Foreign Investment and Labour Considerations
Aiyar emphasized the importance of attracting foreign direct investment (FDI), including from China. “If a large amount of FDI came in from outside, that would be private sector investment and the foreign companies can do it because they can export to their own international arms. They do not face an additional problem of Trump uncertainty. They are in a much better position to do so.”
Bhandari agreed, highlighting opportunities in mid-tech and labour-intensive sectors. “India and China can partner in terms of manufacturing and FDI in mid-tech goods. Things like textiles, footwear, furniture. These are areas where the security issue is much lesser. They are not chips. They are not defence goods and it is to India’s advantage because India has a huge amount of labour force.”

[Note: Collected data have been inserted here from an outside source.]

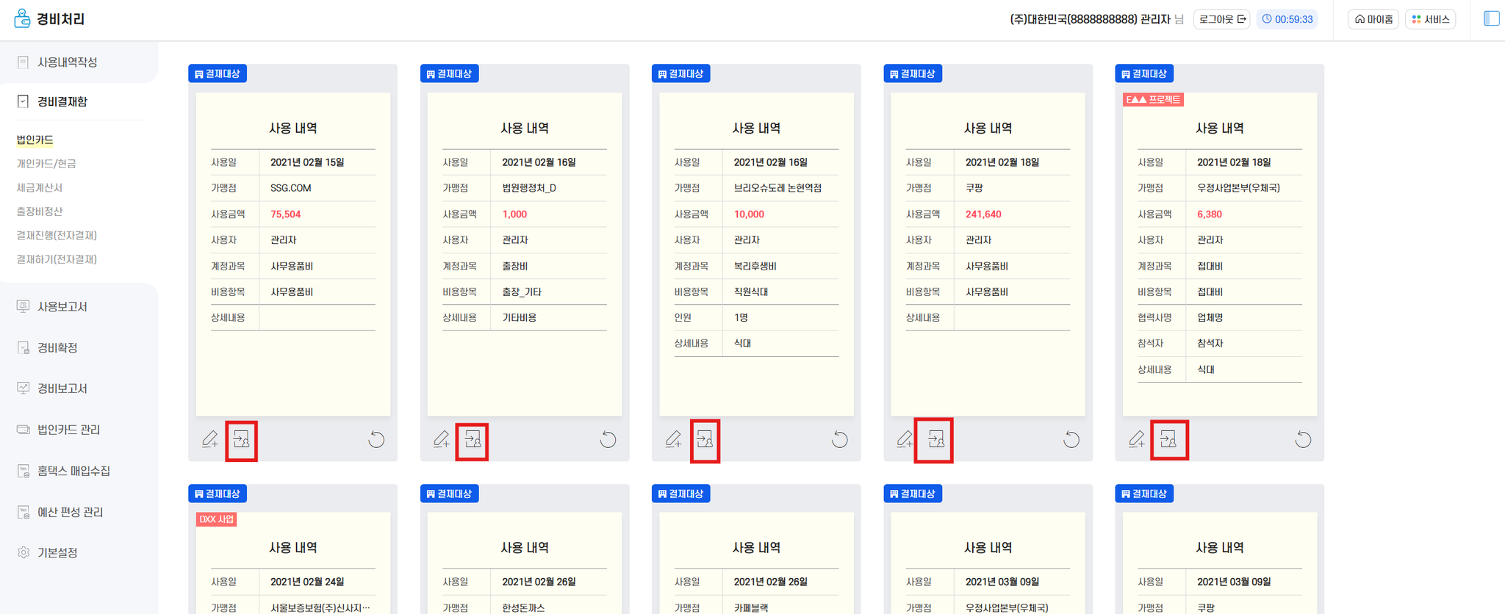This screenshot has height=614, width=1505.
Task: Click 경비처리 logo icon
Action: [23, 18]
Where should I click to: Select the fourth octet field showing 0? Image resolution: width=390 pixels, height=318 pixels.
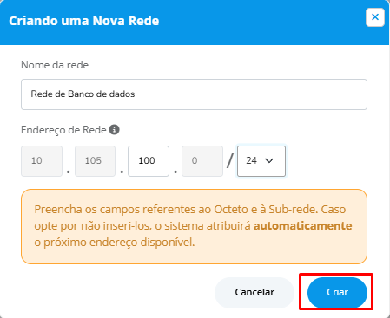(202, 161)
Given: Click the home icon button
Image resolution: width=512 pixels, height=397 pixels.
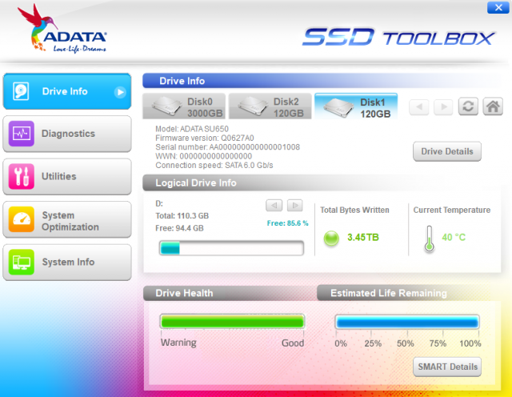Looking at the screenshot, I should pos(493,107).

On the topic of labour reforms, both experts noted that more work remains. Bhandari observed, “While there were very big steps taken a few months ago, a lot more needs to be done. But alongside hard reforms, we also need softer reforms—things like certainty and predictability. For example, look at our taxes. We need a lot of stability so that investors and MNCs feel secure about long-term investment in India.”

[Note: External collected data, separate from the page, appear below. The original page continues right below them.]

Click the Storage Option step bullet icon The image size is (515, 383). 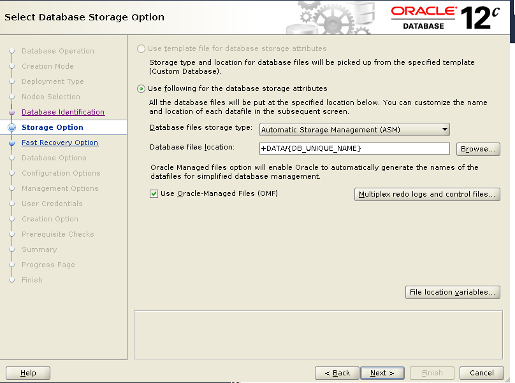[11, 127]
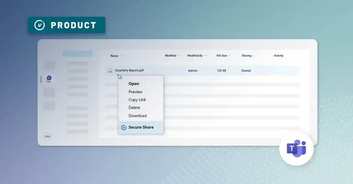Choose Copy Link from the context menu
The height and width of the screenshot is (184, 353).
coord(137,99)
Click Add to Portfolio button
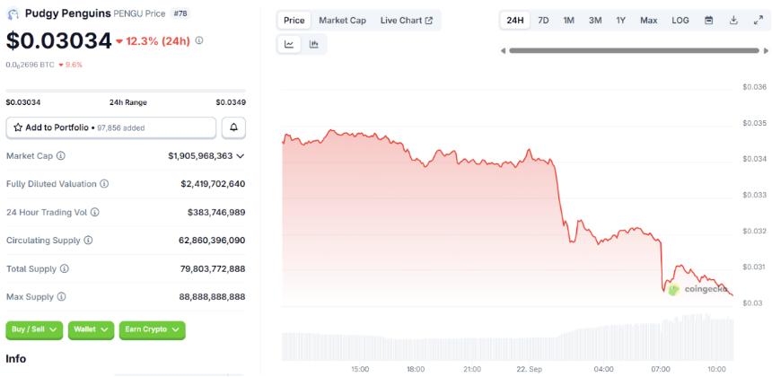Viewport: 772px width, 377px height. (111, 127)
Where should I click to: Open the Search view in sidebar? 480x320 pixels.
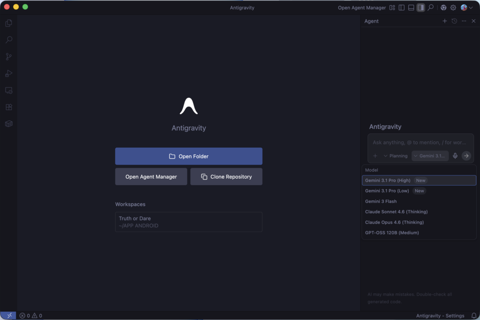pos(8,40)
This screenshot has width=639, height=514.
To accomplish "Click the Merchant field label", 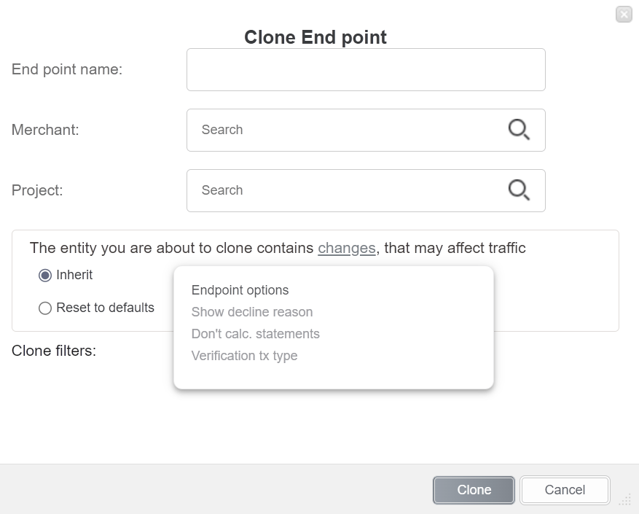I will (45, 130).
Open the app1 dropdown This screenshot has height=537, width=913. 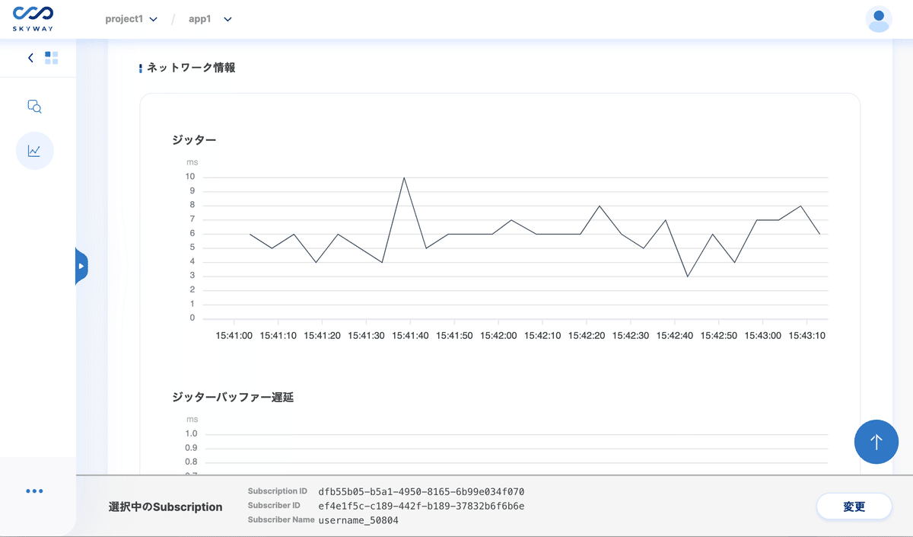(226, 19)
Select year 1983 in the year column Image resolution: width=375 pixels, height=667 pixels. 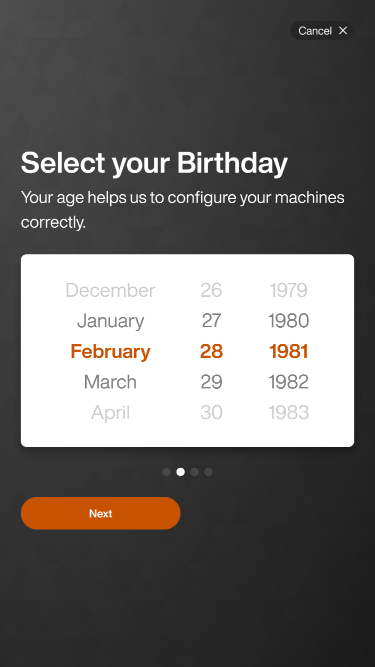coord(289,412)
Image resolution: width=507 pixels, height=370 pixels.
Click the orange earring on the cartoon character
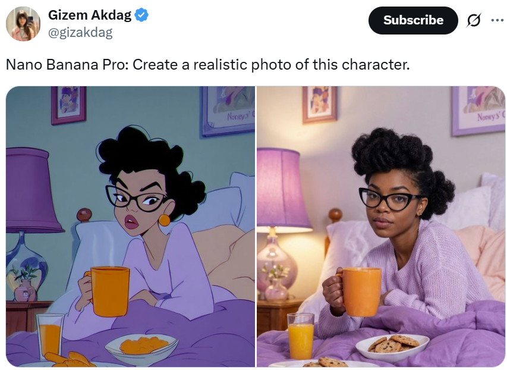[x=164, y=220]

Southeast Asia and Trade Opportunities
Looking beyond traditional partners, Bhandari highlighted the potential of ASEAN. “The producer is the east, the producer is China and it is ASEAN. While we are striking all these trade deals with the west, my sense is that is half the job done. The other half is to really clean up our engagement and our trade agreements with ASEAN, which has suddenly become a large manufacturer and has huge potential to grow over the next decade. If we can work with ASEAN and actually get into the manufacturing value-added chain, we can then become even bigger manufacturers to serve the west eventually.”
Optimism for 2026
Despite challenges, both experts expressed cautious optimism for the upcoming year. “When we look at markets today, we see that across asset classes—equities, debt and FX—we have underperformed emerging markets over the last year. But if I look at the fundamentals, I see India having decent growth, low inflation, a fiscal deficit that yes is high but is coming down, a current account deficit that is in the 1% to 1.5% range which is sustainable. Our fundamentals are extremely strong,” Bhandari concluded.
As India approaches Budget 2026, the focus appears likely to remain on continuity, fiscal discipline, investment in infrastructure, and strategic FDI, with careful attention to both hard and soft economic reforms.